Katzman died on May 5, at age 96, just a few hours before the start of Yom HaShoah — Holocaust Remembrance Day. “That seems very profound,” Williams says.
In adulthood, her brother Richard would learn the reason for their father’s queasiness at participating in this staple of South Florida living. He told his sister what he’d learned.
“My dad apparently hated barbecue because it brought back the smells, and that is what he would smell every time we would have a barbecue,” Williams said. “He still had it. I don’t know where he found that strength to even have one barbecue.”
The New York-born Katzman was a member of Gen. Patton’s 3rd Army. He served as a rifleman, German/Yiddish translator and photographer.
And on April 29, 1945, Pfc. Katzman, then 25, was one of the soldiers who shot the lock off the gate at the Dachau concentration camp in Germany to free its prisoners during World War II.
“He was one of the few soldiers who spoke Yiddish so he became the liberator that the cadaverous survivors could talk to,” Florida International University professor Kurt Stone said in a eulogy for his friend and teacher.
Stone, who took over Great Decisions, a political course at FIU that Katzman had taught, was previously a student of Katzman. In turn, Katzman, up until a few weeks before his death, was a student of Stone’s All Politics, All the Time course. Stone picked up the story of Katzman’s heroics during World War II.
“Imagine what it must have felt like — to be freed by the Allies, only to discover that the first soldier who spoke to them was a Jew, a Yiddish-speaking American Jew. It must have seemed as if the Messiah have come to save them.”
Imagine, also, the impact it made on the young soldier. He would never be the same.

=== Given information ===
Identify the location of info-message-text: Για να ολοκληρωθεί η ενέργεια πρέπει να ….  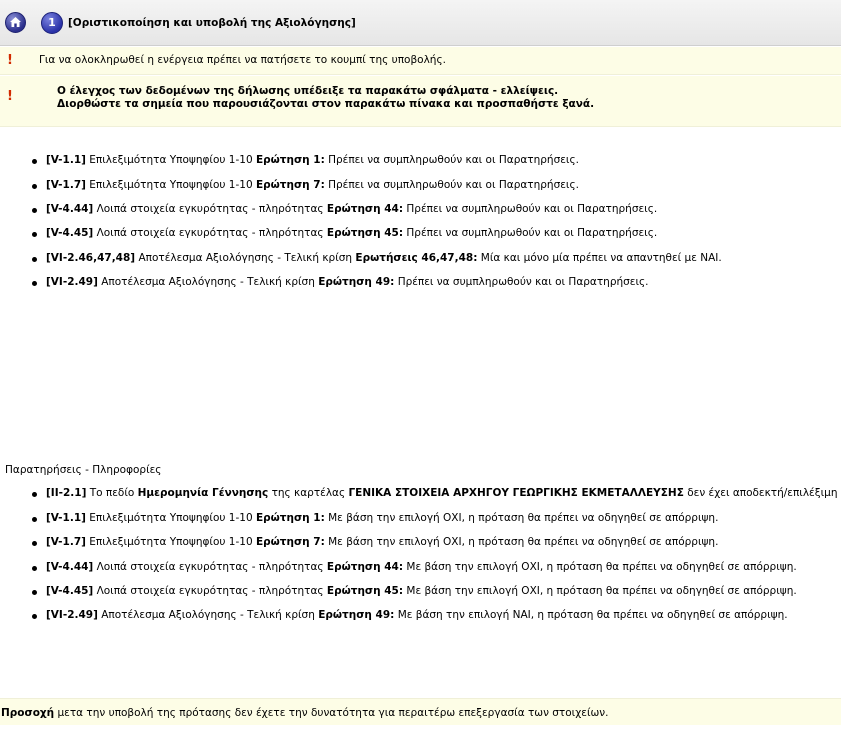
(242, 60).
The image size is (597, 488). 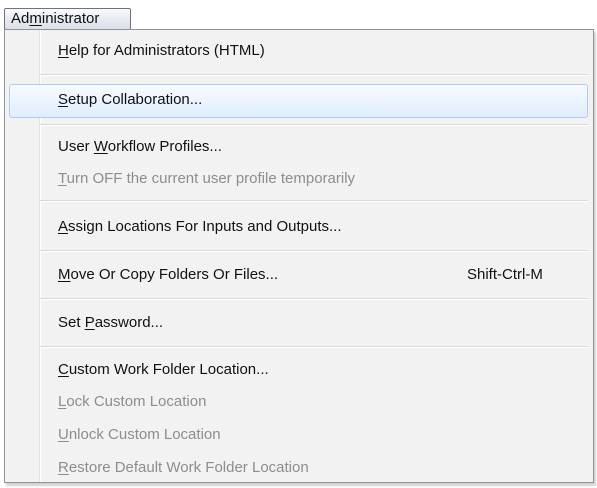 What do you see at coordinates (76, 146) in the screenshot?
I see `label-prefix: User` at bounding box center [76, 146].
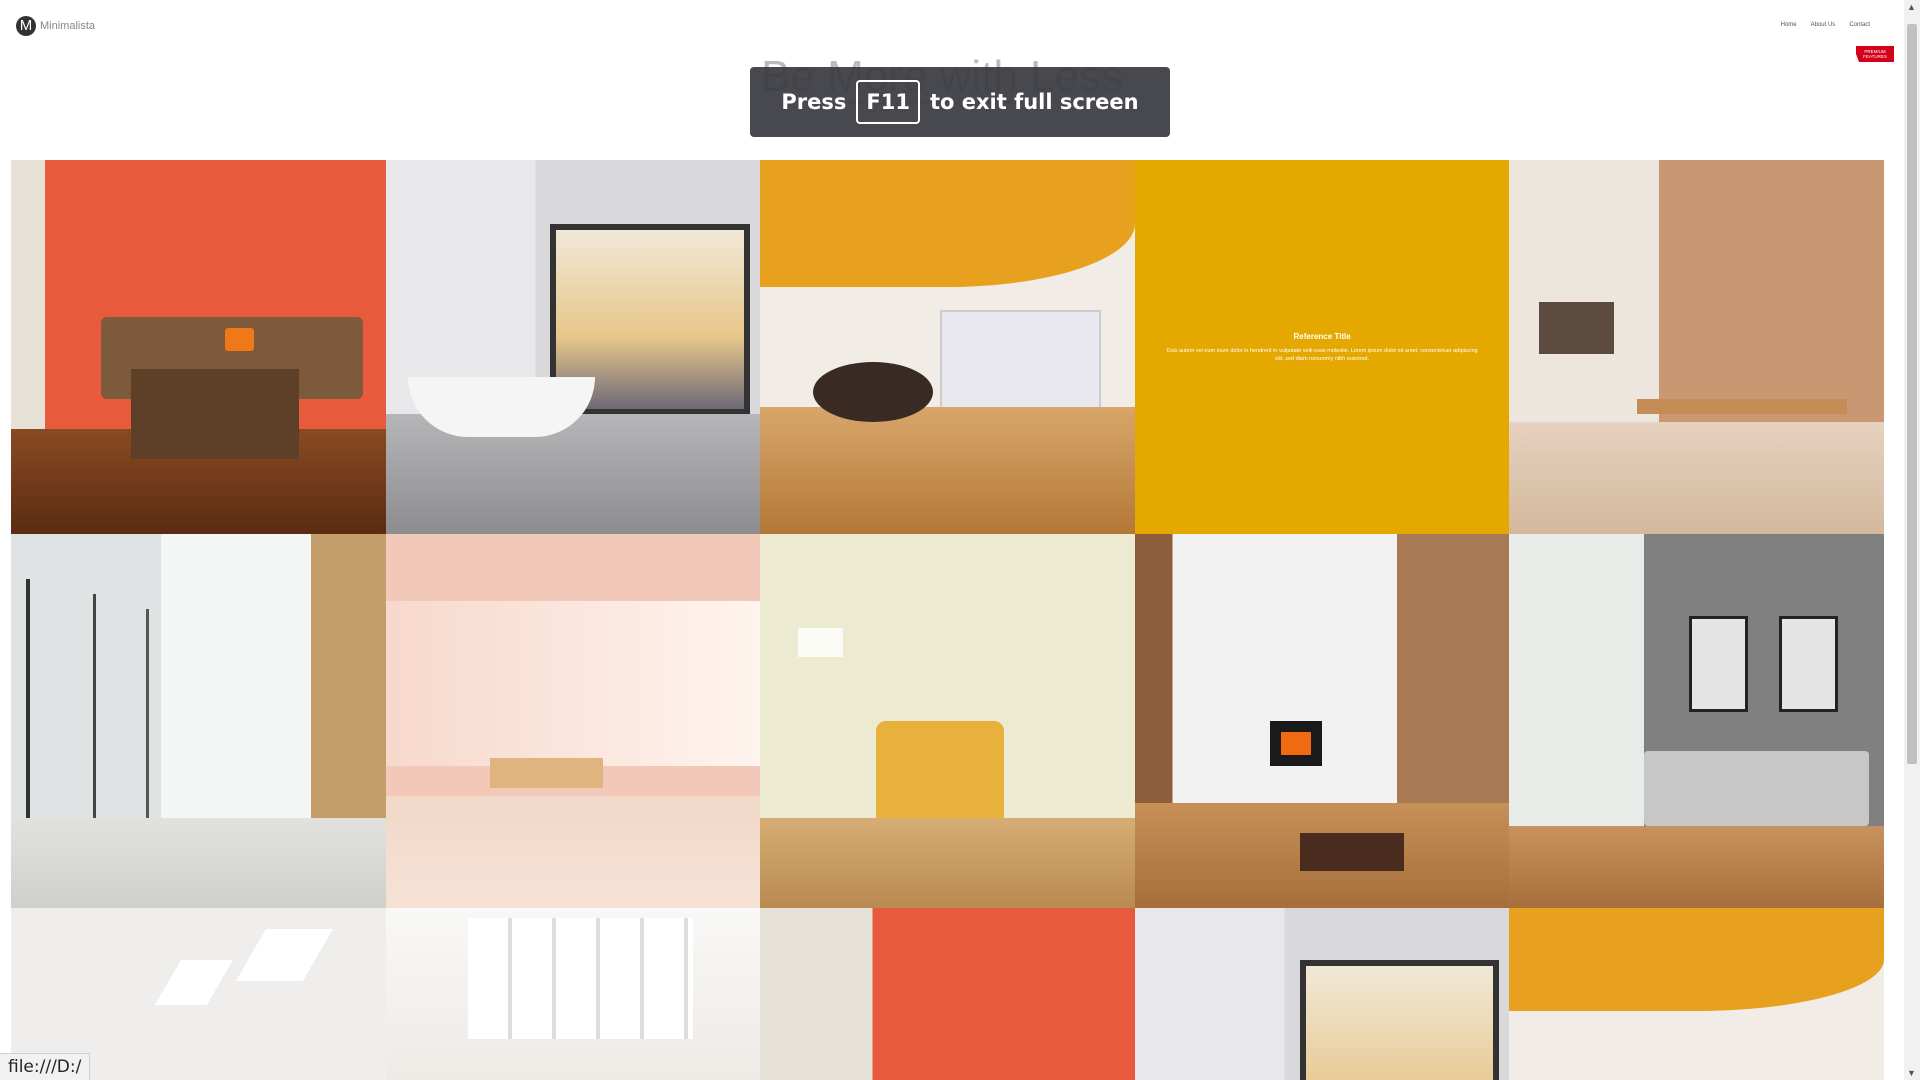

=== Request A ===
In the passage about Katzman, what roles did he serve in as a member of Gen. Patton's 3rd Army?
=== Request B ===
Write the next few sentences of the passage about Katzman, picking up after its final line.
The lines above aren't needed for this.

=== Reply A ===
He served as a rifleman, German/Yiddish translator and photographer.

=== Reply B ===
“I was embarrassed to be part of humanity,” Katzman said of his first reaction upon opening that gate at Dachau. “When I go to my death, which will probably be soon, my last thought will be of that,” he told a group of Miami-Dade high school students and Holocaust survivors gathered at a Barry University Holocaust remembrance event in 2013.
Katzman built a life in North Miami Beach more than 60 years ago, and later in Aventura, as a traveling salesman of clothing and jewelry, as well as serving as an adjunct professor of international relations at FIU and Nova Southeastern universities.
He was devoted to his wife of 64 years, Ellen, whom he met on a ship bound for France. Both were going to study at the Sorbonne. They raised two children, Richard and Susan, and he doted on his grandsons Chad and Braden, all of whom survive him.
“His whole world was his family,” said his daughter. “He loved music. He loved to read. He loved to dance. He danced at the Savoy Ballroom [in Harlem] and he won a lot of contests for dancing. I learned to dance from him. We’d dance the waltz and an old Russian dance. He had a sense of humor until the very end and loved his family the most.”
But for more than 30 years, he wouldn’t speak of what he witnessed at Dachau and the 23,000 people locked inside or the Langwasser Lager internment camp he’d also helped free during the war. Then he heard a professor in the Midwest deny the existence of the Holocaust. Katzman was motivated to speak. He never stopped.
“I was so angry, so that was when I started to speak,” he told the Miami Herald in 2015.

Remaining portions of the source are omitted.